By Defence Industry Europe

VRAI has been awarded a substantial GBP 288,000 contract to develop a state-of-the-art tactical simulator for the British Army’s Multiple Launch Rocket System (MLRS), enhancing training efficiency while cutting costs and carbon emissions.


Introducing the MLRS tactical capability trainer

This innovative system, dubbed the MLRS Tactical Capability Trainer, is designed to replicate the MLRS cab environment, providing a realistic and immersive training experience. The main goal is to improve the operational effectiveness of crew members and provide a sustainable training solution that reduces the environmental impact.



Leveraging data with HEAT

A key component of the new system is VRAI’s proprietary HEAT mechanism, which stands for “Hardware Enabled Analytical Training.” This technology captures, stores, and analyzes data on trainee performance during simulations. By harnessing these insights, HEAT aims to optimize training outcomes and enhance decision-making processes.

Niall Campion, VRAI’s Managing Director for Customer & Product, highlighted the significance of this advancement. “We believe that data is the untapped resource in simulation training,” he explained. “HEAT is designed to turn this resource into actionable insights, paving the way for the future development of AI-powered adaptive technologies.”



A revolutionary step for training

The simulator will be utilized by the Royal Artillery’s Army Reserve units, the Geordie and West Riding Gunners. Funded by the UK Ministry of Defence, this project marks a significant technological leap for the only British Army unit that maintains and trains on the armored tracked M270 MLRS.
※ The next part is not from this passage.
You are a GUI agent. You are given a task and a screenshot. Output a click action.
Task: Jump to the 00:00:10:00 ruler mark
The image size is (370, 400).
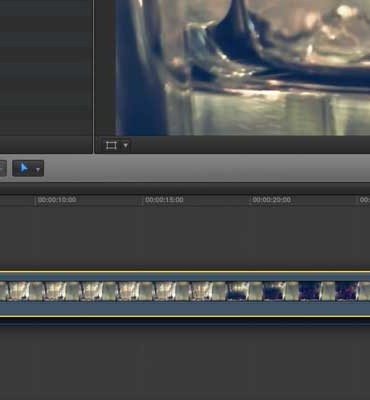57,200
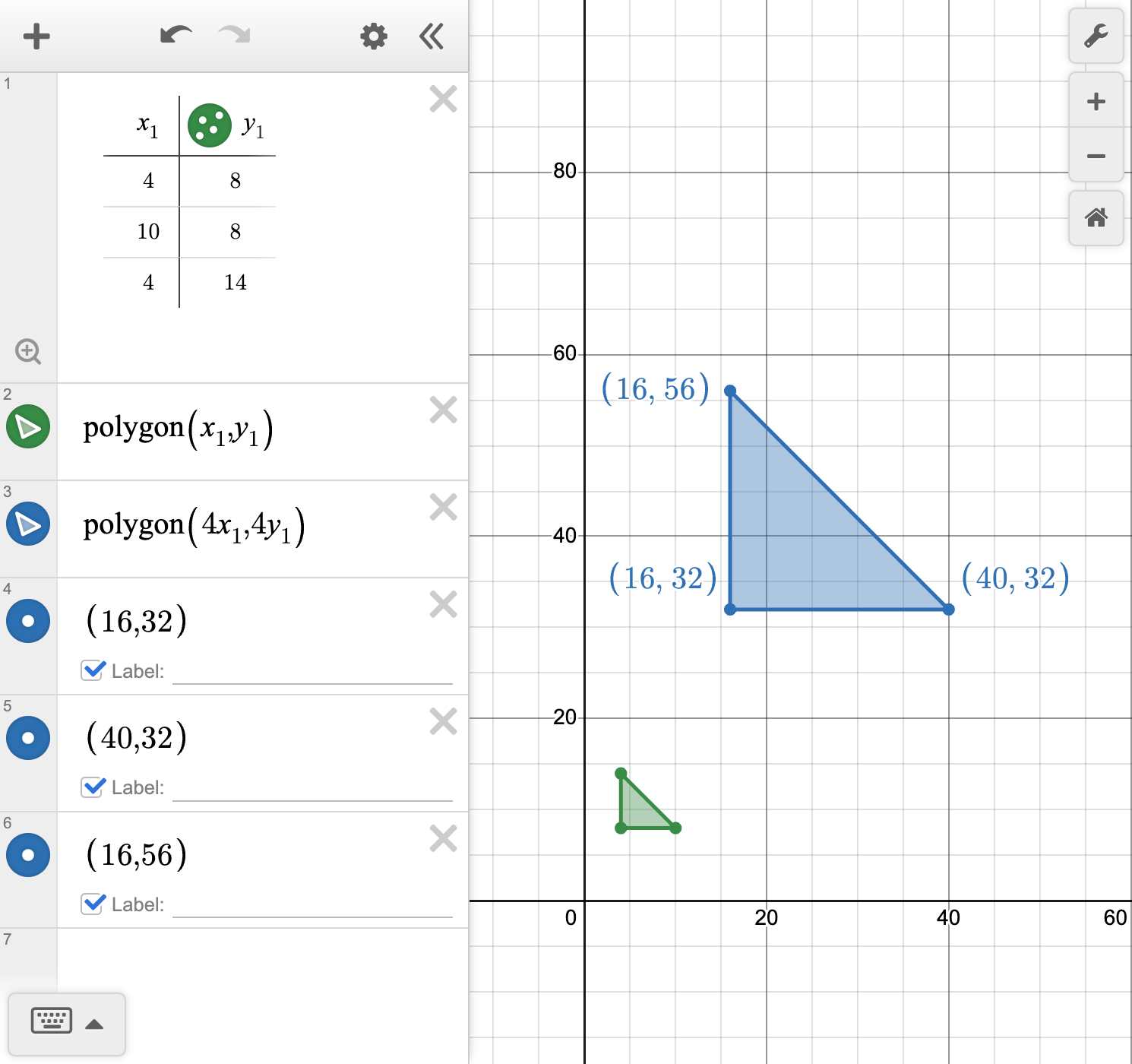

Major Paul Spencer of the 101st (Northumbrian) Regiment Royal Artillery emphasized the transformative potential of this technology. “The MLRS Tactical Capability Trainer (Pathfinder) system is a fully immersive simulator that allows MLRS detachments to conduct all their drills in a tactical environment,” he said. “The ability to use data to enhance crew performance and provide actionable feedback will be a game changer.”